[start]

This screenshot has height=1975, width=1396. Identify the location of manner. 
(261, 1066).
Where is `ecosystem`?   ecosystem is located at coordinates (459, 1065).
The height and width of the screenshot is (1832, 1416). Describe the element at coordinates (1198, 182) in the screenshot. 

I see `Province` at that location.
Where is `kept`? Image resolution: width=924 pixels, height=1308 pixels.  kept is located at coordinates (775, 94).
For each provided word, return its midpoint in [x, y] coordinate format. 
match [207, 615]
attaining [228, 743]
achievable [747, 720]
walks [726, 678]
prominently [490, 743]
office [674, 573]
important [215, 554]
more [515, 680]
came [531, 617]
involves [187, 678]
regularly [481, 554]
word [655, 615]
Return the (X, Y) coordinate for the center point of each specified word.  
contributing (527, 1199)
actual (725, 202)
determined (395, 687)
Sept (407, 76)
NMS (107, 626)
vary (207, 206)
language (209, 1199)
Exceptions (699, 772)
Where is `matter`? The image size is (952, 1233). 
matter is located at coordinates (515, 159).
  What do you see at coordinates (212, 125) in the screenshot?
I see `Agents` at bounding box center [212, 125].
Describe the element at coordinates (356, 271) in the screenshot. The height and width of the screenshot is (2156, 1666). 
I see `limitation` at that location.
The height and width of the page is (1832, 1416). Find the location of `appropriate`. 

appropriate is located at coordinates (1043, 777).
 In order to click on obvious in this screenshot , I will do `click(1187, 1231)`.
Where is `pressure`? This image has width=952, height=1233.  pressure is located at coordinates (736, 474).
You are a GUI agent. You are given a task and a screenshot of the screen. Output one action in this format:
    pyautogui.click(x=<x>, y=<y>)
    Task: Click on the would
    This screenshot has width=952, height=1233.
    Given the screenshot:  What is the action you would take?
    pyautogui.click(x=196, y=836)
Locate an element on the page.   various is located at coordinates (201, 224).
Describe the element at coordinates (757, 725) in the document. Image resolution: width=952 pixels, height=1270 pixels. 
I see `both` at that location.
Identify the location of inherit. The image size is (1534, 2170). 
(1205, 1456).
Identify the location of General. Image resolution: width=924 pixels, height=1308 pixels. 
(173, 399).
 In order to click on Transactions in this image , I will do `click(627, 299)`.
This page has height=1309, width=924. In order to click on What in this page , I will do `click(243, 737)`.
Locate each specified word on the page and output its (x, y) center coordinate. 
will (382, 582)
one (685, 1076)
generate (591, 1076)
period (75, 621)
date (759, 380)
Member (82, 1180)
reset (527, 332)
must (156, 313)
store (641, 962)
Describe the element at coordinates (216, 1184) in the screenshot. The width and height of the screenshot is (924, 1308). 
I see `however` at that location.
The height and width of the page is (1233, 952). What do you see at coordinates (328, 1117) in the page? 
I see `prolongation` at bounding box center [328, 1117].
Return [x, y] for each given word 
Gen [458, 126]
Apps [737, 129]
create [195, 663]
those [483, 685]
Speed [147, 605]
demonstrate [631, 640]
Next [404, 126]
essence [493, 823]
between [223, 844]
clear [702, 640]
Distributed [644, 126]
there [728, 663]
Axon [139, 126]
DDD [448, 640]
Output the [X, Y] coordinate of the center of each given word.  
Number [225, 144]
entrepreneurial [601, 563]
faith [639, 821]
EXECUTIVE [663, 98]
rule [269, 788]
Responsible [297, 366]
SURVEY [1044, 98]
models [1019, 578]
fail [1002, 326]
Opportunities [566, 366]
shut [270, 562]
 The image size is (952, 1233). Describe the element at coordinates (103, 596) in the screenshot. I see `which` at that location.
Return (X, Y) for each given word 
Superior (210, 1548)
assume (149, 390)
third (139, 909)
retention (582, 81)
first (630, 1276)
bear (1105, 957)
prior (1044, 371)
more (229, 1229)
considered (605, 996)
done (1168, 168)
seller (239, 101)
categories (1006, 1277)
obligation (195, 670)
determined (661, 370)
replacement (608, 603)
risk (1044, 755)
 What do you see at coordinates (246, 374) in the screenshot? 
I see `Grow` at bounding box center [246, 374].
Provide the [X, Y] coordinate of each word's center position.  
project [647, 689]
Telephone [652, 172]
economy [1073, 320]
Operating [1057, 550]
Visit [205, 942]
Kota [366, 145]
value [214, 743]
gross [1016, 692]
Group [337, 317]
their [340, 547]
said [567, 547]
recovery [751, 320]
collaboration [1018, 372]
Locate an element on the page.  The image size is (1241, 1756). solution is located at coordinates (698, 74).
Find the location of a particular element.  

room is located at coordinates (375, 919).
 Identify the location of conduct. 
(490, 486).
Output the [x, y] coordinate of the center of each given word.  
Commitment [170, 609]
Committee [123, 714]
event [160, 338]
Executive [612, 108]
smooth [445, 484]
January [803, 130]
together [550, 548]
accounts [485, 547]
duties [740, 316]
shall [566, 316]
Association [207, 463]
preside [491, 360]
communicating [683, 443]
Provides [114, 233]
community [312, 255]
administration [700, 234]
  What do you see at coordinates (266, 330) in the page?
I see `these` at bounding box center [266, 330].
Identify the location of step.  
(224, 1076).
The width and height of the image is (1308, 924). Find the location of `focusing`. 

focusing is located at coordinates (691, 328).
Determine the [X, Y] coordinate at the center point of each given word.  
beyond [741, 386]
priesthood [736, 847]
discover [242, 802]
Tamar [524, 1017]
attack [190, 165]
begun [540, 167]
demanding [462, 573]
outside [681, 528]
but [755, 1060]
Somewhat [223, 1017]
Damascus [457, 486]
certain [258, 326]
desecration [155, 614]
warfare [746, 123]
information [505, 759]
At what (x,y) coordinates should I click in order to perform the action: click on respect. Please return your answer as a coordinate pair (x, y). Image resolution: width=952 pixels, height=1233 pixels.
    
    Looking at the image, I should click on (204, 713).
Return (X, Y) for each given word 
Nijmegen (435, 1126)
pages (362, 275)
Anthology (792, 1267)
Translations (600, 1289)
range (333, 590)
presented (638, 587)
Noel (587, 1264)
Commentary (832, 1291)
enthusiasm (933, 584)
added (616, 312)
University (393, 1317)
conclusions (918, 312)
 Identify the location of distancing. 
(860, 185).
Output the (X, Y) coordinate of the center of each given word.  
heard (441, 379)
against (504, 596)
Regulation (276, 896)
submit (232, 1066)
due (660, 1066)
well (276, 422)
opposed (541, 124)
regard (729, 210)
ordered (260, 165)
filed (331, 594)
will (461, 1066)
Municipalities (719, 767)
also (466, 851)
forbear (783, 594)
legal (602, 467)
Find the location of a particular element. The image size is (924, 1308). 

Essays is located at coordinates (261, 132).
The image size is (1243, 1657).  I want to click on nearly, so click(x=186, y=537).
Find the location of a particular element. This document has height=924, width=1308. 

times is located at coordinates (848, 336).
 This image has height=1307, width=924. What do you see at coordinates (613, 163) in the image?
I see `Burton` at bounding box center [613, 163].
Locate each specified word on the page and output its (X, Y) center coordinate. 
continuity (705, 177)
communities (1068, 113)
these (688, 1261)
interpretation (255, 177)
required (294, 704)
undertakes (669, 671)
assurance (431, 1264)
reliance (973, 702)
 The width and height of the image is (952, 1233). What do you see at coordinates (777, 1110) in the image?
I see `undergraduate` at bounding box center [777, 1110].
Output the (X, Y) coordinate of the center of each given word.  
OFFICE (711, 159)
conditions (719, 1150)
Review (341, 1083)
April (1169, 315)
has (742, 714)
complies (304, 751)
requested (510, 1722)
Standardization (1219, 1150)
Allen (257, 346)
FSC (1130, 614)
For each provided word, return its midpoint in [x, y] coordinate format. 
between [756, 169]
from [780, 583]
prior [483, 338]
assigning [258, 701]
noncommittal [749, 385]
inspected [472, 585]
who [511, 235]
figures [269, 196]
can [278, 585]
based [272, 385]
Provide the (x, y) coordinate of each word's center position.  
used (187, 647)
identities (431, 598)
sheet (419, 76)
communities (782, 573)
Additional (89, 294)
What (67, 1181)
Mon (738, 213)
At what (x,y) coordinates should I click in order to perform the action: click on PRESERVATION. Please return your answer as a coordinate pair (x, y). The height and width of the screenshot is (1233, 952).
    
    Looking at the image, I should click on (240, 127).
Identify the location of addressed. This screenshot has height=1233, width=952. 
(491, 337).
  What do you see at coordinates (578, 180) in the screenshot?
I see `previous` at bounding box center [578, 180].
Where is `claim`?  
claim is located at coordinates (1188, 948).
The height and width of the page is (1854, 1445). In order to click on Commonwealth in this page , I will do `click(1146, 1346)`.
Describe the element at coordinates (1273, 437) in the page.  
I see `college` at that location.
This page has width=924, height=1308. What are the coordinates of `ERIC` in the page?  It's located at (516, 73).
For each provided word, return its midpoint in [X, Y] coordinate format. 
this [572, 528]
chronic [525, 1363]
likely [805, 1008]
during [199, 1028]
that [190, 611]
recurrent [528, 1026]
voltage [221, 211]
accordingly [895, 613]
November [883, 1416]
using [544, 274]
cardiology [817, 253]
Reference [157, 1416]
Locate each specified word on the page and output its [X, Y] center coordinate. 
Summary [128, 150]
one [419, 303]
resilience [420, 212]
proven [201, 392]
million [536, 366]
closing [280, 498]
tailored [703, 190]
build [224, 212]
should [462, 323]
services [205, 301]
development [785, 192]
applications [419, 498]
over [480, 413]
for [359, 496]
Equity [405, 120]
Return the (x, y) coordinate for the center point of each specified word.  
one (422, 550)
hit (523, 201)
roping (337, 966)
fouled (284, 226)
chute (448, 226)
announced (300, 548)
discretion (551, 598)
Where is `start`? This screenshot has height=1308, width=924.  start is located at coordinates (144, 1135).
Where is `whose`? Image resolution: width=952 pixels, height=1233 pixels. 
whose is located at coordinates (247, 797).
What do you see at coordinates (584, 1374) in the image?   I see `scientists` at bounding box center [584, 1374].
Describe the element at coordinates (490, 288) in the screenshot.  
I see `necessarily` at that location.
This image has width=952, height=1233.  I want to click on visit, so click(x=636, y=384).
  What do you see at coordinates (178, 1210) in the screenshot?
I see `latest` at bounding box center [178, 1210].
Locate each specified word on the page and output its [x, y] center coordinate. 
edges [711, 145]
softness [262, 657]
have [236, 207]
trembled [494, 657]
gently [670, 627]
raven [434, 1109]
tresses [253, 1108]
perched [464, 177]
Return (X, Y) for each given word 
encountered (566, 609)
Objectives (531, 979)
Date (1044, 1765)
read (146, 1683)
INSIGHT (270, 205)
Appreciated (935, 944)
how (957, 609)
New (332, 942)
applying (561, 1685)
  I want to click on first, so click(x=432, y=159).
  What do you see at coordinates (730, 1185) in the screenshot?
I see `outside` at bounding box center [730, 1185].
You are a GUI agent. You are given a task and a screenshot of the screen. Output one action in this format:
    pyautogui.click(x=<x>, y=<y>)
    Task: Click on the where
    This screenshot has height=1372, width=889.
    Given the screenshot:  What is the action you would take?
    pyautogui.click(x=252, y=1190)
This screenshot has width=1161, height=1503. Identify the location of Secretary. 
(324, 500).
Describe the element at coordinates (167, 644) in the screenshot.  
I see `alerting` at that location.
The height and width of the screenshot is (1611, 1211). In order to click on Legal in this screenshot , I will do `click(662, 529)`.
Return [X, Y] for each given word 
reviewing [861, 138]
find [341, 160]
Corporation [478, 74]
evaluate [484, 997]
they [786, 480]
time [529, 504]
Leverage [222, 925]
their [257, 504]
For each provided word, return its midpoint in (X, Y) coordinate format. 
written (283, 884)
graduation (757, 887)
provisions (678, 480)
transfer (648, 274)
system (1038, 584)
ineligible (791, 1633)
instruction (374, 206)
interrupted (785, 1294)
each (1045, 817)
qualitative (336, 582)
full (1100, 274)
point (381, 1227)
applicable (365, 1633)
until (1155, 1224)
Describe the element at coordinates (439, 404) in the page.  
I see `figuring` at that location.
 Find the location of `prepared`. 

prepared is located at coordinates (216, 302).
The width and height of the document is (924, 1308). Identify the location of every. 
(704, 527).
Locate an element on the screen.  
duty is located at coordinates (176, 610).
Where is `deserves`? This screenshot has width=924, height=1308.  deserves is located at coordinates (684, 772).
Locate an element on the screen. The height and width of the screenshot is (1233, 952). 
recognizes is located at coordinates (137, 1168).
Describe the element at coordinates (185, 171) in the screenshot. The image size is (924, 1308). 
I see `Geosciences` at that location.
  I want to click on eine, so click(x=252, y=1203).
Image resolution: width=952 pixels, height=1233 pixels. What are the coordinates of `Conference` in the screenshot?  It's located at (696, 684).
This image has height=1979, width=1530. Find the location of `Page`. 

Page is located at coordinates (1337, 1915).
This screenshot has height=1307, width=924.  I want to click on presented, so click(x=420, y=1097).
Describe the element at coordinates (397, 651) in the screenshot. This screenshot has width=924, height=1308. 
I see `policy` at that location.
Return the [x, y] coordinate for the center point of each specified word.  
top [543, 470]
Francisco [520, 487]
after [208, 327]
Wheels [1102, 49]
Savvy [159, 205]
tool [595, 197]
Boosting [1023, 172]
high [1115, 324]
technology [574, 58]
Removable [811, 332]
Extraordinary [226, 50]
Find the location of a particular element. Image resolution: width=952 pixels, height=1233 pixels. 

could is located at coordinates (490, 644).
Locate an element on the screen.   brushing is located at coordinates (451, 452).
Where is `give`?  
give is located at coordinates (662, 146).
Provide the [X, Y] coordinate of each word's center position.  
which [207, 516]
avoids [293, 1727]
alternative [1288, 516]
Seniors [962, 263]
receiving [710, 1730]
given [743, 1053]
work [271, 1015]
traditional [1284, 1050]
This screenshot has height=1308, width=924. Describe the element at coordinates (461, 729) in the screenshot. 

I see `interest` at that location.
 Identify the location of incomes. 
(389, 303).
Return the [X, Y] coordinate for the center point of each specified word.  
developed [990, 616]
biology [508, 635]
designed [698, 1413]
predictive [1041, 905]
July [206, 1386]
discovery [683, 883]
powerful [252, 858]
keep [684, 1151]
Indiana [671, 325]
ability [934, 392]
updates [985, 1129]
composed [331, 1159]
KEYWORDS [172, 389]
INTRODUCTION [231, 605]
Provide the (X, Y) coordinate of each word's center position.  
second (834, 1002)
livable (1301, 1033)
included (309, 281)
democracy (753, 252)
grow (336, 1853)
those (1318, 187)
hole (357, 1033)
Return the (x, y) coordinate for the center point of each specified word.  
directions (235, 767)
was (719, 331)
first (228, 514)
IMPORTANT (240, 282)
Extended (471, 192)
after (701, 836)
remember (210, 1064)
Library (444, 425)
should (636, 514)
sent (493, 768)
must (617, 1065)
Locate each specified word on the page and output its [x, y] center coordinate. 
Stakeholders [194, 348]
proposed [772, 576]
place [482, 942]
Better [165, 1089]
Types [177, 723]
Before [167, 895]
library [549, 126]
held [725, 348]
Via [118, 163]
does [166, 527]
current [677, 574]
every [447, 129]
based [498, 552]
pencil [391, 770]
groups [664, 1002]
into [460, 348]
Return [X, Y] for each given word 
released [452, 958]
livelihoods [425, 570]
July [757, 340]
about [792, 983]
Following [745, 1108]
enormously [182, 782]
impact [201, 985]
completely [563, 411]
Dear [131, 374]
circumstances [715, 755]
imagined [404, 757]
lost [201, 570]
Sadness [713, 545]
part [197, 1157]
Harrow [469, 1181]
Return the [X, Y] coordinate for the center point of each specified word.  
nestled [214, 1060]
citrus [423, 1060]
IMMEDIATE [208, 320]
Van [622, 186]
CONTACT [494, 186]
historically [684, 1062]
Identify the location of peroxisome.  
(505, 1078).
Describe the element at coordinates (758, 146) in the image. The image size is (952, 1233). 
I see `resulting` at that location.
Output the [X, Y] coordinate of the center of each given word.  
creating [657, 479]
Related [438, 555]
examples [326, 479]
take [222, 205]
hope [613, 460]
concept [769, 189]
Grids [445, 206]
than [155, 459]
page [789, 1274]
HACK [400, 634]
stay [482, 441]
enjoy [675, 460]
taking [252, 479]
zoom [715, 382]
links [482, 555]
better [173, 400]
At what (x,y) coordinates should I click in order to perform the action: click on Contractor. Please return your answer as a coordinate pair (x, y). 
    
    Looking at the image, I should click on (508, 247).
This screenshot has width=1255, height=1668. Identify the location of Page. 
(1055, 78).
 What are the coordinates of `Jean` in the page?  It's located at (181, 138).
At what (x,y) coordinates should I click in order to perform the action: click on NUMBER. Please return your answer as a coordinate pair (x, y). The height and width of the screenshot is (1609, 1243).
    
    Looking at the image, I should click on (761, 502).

[end]

### THE TASK
Reproduce the entries from the line with "million [536, 366]" up to and including the line with "discretion (551, 598)", keeping every line. Move each answer coordinate by adding 70 to both of its numbers.

### EXERCISE SOLUTION
million [606, 436]
closing [350, 568]
tailored [773, 260]
build [294, 282]
should [532, 393]
services [275, 371]
development [855, 262]
applications [489, 568]
over [550, 483]
for [429, 566]
Equity [475, 190]
Return the (x, y) coordinate for the center point of each specified word.  
one (492, 620)
hit (593, 271)
roping (407, 1036)
fouled (354, 296)
chute (518, 296)
announced (370, 618)
discretion (621, 668)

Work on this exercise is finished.